I’m not saying folks of the ovarian persuasion are wrong. On some level if you’re secksing and playing house there should be a level of monogamous commitment. However there has to be an agreement of words not some unspoken conversation. Unspoken conversations exist in the land where relationships go to die. Men sometimes sneak in new pucci clauses in the monogamy contract called marriage that their wives know nothing about because of unspoken conversations. Not saying that’s what DMX did because he appears to have let the dog off the leash from day one.

To be perfectly honest I have no qualms with the new pucci theory so many men implore. I even understand it. And I know the truth much like waking to find someone’s name carved into your leather seats, hurts… but my dude be effing honest. My issue is the inability of men to speak life to their philosophy opting instead to lead women down a painful path to the world of crazy. Considering the drop kicks men deliver over the course of relationships women aren’t that fragile. You can freely share that you’ll never do monogamy. Some simpletons will still sign up for your rollercoaster because futilely trying to change men is their bees knees and others just dig the game. The supply of simpletons and sloppy heauxs are endless so there will always be new pucci making lying completely unnecessary. Ironically or not the men who fully submerge themselves in the new pucci game are the very same folk who go apeshyt when the shoe is on the other foot. Two cannot play that game because dudes are the epitome of giving what they can’t take, word is bond.

Bottom line, own your hashish, if monogamy ain’t your twist put that book on the table from the door. While everyone enjoys a suspenseful twist no one likes plot holes.

So what says you, what’s monogamy got to do with love? Everything and Nothing! As always to share is to care and hashish

5 Responses to “Pop Culture Wednesday: What’s Monogamy Got to Do With It?”
  1. i signed up for AND quit this show all in 1 episode. when dmx starting using eggs & cereal as a metaphor for sex & love i knew my TV wouldn’t survive this hootnanny w/out me throwing a “bottle of ciroc” at it. i paid too much money for this set to murder it in misplaced disgust.

    • Faith M. says:

      LOL if you can get beyond DMX’ shenanigans the show isn’t that bad. I prefer it to say Basketball Wives. Yes I know that’s not really saying much. Ok, I’m going back to my hibernation nest.

  2. LMichelle says:

    If more women attempt to cut the peens off when they go astray, men will think twice about double dipping, or atleast become better at covering their tracks…

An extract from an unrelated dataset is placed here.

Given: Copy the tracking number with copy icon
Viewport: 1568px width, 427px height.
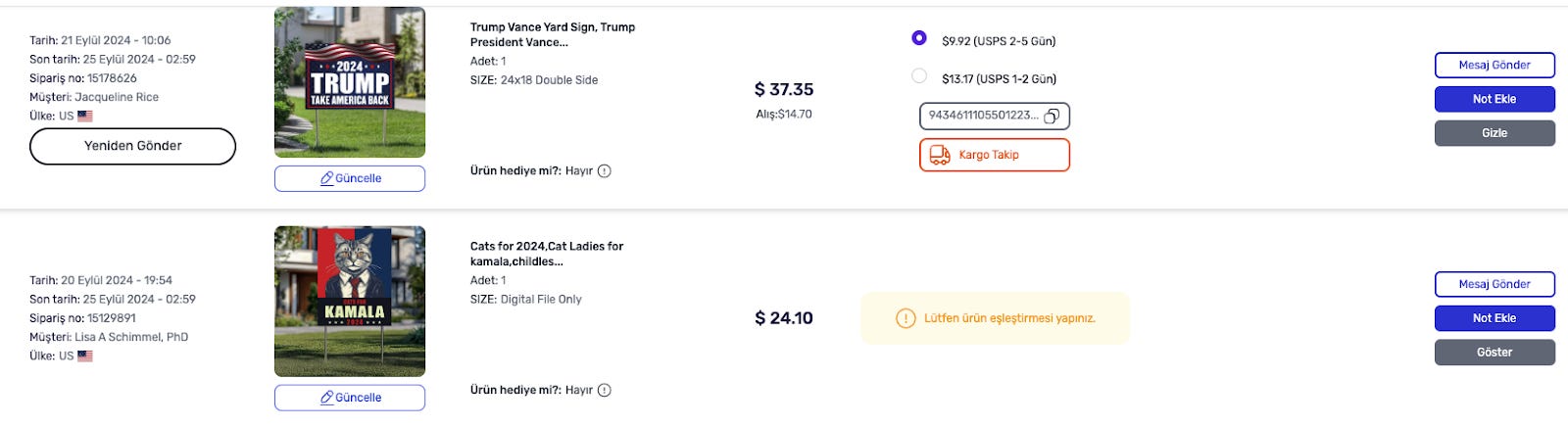Looking at the screenshot, I should tap(1052, 117).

    Society (aka the patriarchy structure, plus a lot of women) accepted the phrase “men cheat”, and have kind just shrugged their shoulders at it. I’m telling you, I think more women should start going apeshit when they find out their man has been creepin. Instead, they get press conferences…

    • Faith M. says:

      LOL I too believe more women should go apeshyt when men behave badly. Maybe in the aggregate this will curb their poor behavior…I’ll have to give some serious thought to that. I don’t know how likely it is though, we have a very stand by your man society and if you couple that with thirsty bishes men just stay winning.